The whole procedure takes about 2.5 h starting with purified RNA, and 3.5 h starting with organic tissue. The procedure time is comparable to those of traditional methods, which take approximately 2 h. The price of the method of interest would vary from $20 per reaction starting with total RNA (as seen in Table 5) to $29 starting with organic tissues (seen in Table 6), while the cost of traditional methods varies from $55 to $118. By comparing the price and time with other traditional mRNA purification methods, as seen in Table 6, our method is cost-effective and efficient, while maintaining an excellent quality of purification.

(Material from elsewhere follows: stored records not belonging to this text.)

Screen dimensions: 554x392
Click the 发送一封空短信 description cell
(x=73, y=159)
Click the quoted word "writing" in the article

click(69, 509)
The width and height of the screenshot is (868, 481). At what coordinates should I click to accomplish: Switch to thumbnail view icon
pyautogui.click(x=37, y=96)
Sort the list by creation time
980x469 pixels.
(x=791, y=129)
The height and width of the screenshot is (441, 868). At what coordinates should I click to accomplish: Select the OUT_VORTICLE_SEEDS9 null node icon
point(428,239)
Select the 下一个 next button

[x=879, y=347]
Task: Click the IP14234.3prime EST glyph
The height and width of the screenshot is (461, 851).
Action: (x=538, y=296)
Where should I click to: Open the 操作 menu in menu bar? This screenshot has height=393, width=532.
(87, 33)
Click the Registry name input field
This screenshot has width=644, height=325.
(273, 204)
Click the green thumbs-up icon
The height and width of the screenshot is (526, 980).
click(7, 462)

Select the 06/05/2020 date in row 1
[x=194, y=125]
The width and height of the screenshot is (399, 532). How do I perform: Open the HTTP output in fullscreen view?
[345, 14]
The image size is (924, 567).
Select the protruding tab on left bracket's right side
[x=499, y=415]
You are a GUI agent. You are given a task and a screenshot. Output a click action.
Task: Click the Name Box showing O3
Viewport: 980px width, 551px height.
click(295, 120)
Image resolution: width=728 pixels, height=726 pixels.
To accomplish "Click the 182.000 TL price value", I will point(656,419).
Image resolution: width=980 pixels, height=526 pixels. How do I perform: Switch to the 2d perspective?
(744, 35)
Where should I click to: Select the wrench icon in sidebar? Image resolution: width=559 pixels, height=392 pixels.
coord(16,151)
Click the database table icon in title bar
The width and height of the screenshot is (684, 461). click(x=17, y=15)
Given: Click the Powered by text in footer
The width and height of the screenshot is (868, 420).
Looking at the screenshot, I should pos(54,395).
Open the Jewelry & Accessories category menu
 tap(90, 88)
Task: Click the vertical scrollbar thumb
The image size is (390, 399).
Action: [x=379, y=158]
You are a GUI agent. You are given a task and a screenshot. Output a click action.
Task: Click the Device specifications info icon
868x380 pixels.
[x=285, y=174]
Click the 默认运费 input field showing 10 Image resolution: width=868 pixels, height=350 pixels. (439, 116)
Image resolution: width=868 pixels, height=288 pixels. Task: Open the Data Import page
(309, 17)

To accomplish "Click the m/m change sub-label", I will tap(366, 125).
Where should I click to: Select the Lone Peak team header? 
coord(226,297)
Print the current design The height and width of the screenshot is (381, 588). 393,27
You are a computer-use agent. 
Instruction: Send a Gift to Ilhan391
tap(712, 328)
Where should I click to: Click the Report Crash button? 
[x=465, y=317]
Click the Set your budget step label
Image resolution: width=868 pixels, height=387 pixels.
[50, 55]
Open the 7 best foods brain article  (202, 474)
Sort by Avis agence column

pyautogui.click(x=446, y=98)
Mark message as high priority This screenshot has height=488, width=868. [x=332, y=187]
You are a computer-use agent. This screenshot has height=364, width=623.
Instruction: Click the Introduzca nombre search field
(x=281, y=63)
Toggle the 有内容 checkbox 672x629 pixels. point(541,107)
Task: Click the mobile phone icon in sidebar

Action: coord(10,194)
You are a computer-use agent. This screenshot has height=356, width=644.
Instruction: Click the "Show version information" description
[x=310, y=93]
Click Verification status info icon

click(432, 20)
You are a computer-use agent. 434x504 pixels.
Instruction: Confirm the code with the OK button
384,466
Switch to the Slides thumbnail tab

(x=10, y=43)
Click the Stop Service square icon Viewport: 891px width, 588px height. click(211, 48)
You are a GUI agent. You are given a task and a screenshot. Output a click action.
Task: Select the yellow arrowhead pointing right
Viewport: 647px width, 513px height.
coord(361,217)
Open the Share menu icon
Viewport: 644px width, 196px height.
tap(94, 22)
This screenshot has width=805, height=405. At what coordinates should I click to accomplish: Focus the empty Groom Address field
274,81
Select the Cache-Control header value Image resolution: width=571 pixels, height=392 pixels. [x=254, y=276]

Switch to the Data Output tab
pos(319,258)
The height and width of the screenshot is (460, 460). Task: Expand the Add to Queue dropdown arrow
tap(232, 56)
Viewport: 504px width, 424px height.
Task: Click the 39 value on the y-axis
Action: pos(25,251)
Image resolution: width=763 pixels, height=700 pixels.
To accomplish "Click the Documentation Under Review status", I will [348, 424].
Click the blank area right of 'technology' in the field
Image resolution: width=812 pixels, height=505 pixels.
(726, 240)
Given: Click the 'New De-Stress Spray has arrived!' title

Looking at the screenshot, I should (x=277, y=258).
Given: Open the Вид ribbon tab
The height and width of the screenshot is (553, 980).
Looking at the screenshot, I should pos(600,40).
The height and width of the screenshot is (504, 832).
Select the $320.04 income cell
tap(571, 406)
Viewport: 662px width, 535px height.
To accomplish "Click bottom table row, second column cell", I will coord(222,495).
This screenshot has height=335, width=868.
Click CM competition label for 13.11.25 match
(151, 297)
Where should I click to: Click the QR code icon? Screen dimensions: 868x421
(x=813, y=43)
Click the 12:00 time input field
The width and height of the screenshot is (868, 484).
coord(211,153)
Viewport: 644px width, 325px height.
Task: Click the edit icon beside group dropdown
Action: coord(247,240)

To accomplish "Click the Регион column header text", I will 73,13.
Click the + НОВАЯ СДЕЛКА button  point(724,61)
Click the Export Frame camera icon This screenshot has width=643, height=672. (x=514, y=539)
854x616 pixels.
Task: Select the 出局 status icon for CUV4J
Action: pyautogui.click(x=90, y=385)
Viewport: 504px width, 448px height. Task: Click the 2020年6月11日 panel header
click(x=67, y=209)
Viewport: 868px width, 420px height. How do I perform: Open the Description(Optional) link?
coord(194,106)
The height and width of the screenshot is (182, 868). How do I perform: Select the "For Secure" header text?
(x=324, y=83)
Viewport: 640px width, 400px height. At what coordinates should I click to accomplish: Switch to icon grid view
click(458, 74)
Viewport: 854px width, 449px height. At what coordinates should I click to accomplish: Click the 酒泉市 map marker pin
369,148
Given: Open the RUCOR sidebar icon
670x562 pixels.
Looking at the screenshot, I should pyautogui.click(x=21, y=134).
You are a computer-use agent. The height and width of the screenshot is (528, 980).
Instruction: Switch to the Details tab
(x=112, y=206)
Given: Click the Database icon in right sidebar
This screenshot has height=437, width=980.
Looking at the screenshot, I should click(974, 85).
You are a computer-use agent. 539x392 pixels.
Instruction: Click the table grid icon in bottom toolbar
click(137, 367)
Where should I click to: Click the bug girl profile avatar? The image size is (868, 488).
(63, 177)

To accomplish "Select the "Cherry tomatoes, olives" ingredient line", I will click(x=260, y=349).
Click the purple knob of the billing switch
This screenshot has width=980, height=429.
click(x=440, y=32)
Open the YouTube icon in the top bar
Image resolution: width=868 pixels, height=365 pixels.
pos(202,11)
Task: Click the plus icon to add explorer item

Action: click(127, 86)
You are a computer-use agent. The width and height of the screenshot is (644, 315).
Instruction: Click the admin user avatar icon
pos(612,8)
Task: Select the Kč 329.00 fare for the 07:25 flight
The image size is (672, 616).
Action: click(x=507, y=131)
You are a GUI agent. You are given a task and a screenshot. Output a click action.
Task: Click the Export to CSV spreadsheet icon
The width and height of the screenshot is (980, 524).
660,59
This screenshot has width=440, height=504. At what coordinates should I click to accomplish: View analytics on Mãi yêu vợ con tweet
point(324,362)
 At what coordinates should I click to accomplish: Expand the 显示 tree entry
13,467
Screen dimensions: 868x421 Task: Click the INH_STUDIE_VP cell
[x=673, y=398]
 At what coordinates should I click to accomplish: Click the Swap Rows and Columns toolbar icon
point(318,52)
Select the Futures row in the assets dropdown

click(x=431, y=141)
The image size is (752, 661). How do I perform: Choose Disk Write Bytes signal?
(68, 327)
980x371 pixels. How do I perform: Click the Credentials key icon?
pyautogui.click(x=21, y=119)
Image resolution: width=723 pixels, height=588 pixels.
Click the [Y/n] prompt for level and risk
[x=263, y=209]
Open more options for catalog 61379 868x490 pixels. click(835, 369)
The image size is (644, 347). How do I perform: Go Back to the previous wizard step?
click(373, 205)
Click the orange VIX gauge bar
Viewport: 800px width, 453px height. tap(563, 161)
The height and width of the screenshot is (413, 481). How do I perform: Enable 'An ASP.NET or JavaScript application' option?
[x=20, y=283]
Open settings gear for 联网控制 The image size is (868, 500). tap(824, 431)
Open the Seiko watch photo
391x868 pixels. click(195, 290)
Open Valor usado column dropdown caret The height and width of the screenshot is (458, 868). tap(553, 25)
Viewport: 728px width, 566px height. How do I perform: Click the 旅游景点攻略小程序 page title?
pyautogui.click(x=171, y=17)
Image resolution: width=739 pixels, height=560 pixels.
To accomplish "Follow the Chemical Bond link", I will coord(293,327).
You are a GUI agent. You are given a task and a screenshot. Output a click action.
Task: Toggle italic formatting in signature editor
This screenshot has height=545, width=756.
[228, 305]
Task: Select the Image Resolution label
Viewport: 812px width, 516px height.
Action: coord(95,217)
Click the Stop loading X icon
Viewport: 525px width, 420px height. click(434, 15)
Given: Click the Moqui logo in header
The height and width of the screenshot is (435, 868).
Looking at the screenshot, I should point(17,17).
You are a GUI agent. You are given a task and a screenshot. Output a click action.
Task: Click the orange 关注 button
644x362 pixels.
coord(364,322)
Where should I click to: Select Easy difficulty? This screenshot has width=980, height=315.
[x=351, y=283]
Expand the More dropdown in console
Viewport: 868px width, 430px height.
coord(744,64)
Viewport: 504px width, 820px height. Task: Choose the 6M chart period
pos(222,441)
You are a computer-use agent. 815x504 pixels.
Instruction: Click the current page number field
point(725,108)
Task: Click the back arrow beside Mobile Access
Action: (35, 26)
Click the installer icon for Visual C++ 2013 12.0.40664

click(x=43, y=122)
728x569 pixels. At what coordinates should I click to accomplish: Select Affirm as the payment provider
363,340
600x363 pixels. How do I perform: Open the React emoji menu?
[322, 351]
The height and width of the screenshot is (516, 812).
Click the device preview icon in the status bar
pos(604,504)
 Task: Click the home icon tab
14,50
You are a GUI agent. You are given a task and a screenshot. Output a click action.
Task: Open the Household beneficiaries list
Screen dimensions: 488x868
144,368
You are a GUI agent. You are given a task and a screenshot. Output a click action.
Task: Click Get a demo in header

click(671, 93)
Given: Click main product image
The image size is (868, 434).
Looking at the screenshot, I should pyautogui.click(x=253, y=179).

Furthermore, we aligned the 18S rRNA sequences from four avian species, including chicken (Gallus gallus), zebra finch (Taeniopygia guttata), north island brown kiwi (Apteryx mantelli) and turkey (Meleagris gallopavo). As shown in Supplementary Figure 1, these avian species share a high similarity of 18S sequences, indicating a broad application of our oligos in other Aves species. Depending on how the oligos are designed and which type of sequence the oligos are specified to target, the same method can potentially be applied for a wide range of organisms and different types of RNA. As long as the oligo is designed to antisense to the specific type of RNA of a specific species, this method should guarantee good quality of purification.